◆ **TASK**: The lines below, from the one containing "Contact Us (254, 1109)" through the one containing "Team DLEDMV (32, 2371)", should be set down exactly, with no pictures and nothing else.

◆ **EXTRACTED ENTRIES**:
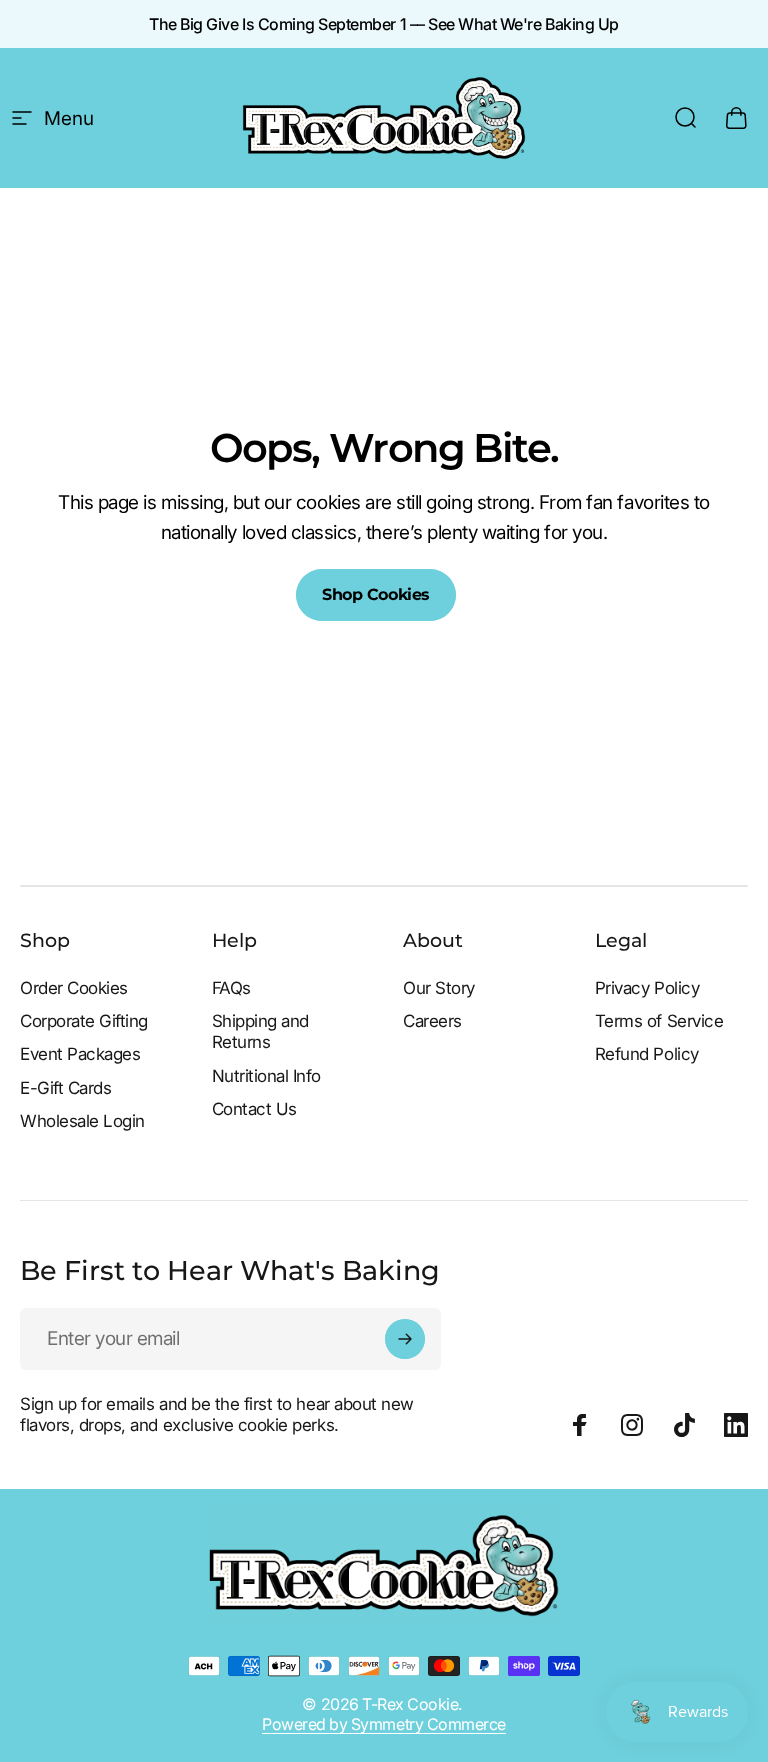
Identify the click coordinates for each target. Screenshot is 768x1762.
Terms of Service (659, 1021)
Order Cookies (74, 988)
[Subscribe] (405, 1339)
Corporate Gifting (84, 1021)
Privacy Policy (647, 988)
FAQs (231, 988)
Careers (432, 1021)
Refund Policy (647, 1054)
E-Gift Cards (65, 1088)
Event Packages (80, 1054)
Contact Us (254, 1109)
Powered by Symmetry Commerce (384, 1724)
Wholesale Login (82, 1121)
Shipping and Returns (260, 1031)
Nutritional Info (266, 1076)
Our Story (439, 988)
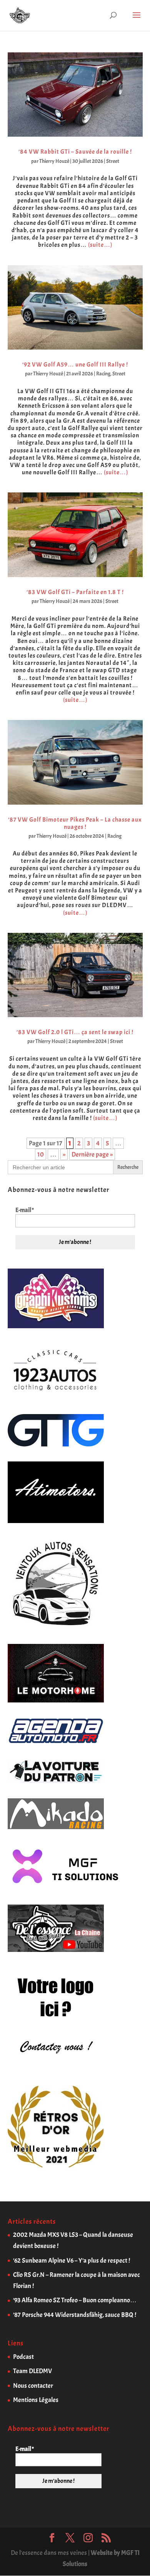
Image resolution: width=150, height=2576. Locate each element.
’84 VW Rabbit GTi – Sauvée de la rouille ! (75, 152)
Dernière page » (92, 1154)
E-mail (24, 1210)
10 (40, 1154)
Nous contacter (33, 2386)
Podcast (23, 2357)
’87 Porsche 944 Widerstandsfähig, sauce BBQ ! (74, 2315)
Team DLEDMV (32, 2371)
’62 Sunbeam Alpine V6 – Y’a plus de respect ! (71, 2260)
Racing (103, 373)
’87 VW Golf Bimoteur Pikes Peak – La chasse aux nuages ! (75, 823)
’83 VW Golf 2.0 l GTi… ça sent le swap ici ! (75, 1032)
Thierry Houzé (54, 161)
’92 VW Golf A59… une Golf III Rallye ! (75, 364)
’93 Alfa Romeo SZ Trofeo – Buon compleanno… (75, 2300)
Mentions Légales (35, 2400)
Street (112, 161)
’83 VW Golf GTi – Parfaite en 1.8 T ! (75, 592)
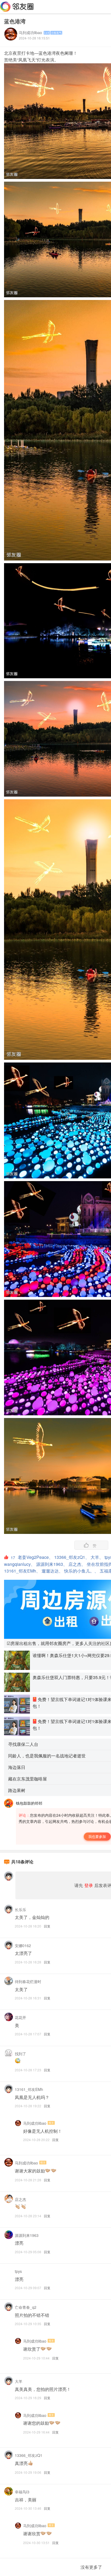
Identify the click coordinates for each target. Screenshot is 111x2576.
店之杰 (20, 2199)
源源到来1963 (27, 2235)
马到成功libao (30, 32)
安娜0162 (23, 1945)
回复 (47, 1926)
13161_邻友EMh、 (22, 1571)
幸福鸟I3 (22, 2491)
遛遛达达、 (52, 1571)
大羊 (18, 2381)
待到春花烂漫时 (28, 1981)
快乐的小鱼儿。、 (81, 1571)
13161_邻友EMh (29, 2089)
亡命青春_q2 (25, 2307)
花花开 (20, 2017)
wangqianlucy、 (19, 1564)
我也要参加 (97, 1836)
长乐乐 (20, 1909)
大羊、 (97, 1557)
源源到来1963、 (51, 1564)
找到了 (20, 2053)
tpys (18, 2271)
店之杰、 (77, 1564)
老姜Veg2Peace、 (35, 1557)
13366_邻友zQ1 (28, 2455)
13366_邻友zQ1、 (71, 1557)
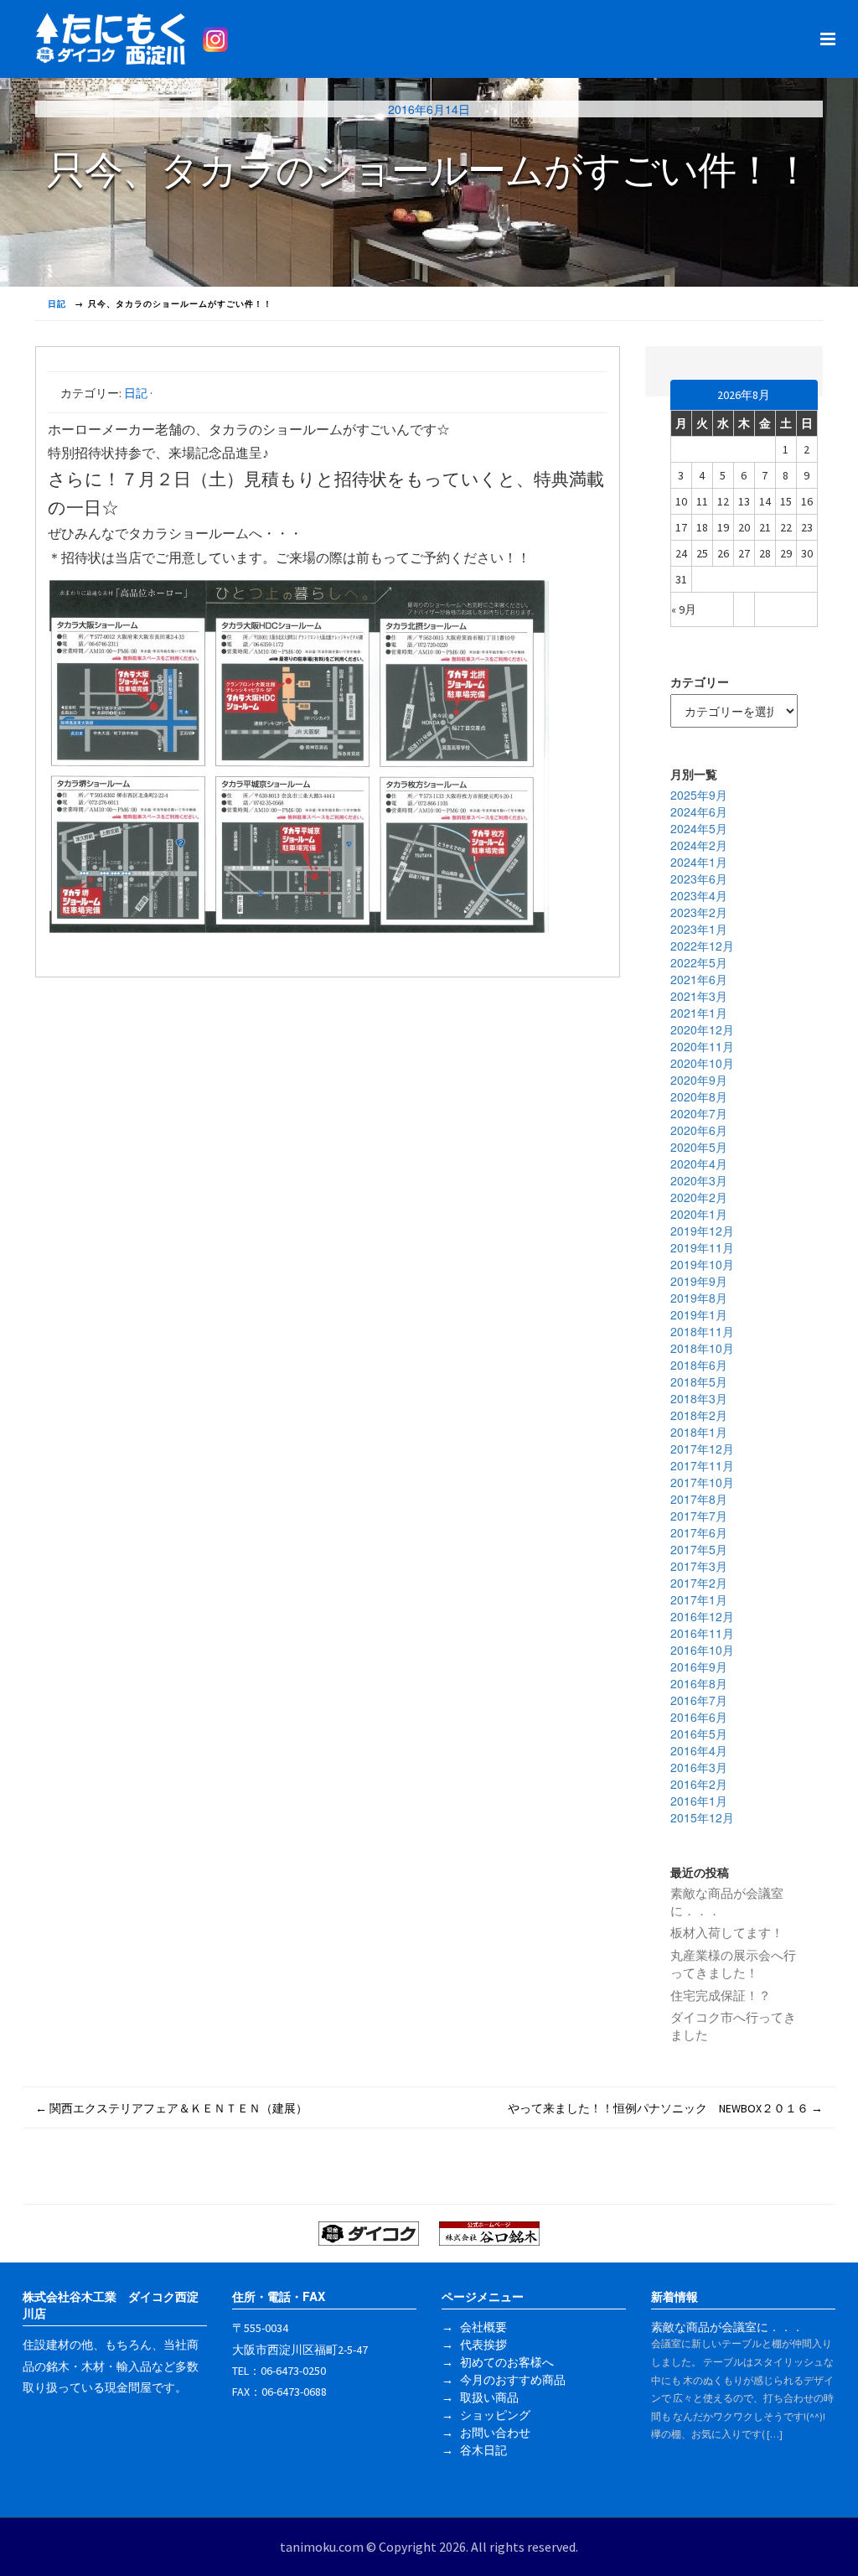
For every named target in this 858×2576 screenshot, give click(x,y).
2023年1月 (698, 928)
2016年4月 (698, 1750)
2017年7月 (698, 1515)
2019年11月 (702, 1247)
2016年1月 (698, 1800)
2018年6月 (698, 1364)
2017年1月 (698, 1599)
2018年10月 (702, 1348)
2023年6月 (698, 878)
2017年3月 (698, 1566)
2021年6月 (698, 979)
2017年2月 (698, 1582)
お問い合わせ (495, 2432)
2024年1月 (698, 861)
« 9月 (683, 609)
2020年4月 (698, 1163)
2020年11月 (702, 1046)
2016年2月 (698, 1783)
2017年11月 (702, 1465)
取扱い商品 (489, 2397)
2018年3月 (698, 1398)
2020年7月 (698, 1113)
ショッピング (495, 2415)
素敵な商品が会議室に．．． (726, 1902)
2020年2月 (698, 1197)
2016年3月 (698, 1767)
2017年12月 (702, 1448)
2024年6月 (698, 811)
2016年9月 (698, 1666)
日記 (135, 393)
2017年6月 (698, 1532)
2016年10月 (702, 1649)
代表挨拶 (483, 2344)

◆ **OUTPUT OF THE EXERCISE**:
Contact Us (254, 1109)
Powered by Symmetry Commerce (384, 1724)
Wholesale Login (82, 1121)
Shipping and Returns (260, 1031)
Nutritional Info (266, 1076)
Our Story (439, 988)
Image resolution: width=150, height=2576. Locate each element.
’84 VW Rabbit GTi – Sauvée de la rouille ! (75, 152)
Dernière page » (92, 1154)
E-mail (24, 1210)
10 (40, 1154)
Nous contacter (33, 2386)
Podcast (23, 2357)
’87 Porsche 944 Widerstandsfähig, sauce BBQ ! (74, 2315)
Team DLEDMV (32, 2371)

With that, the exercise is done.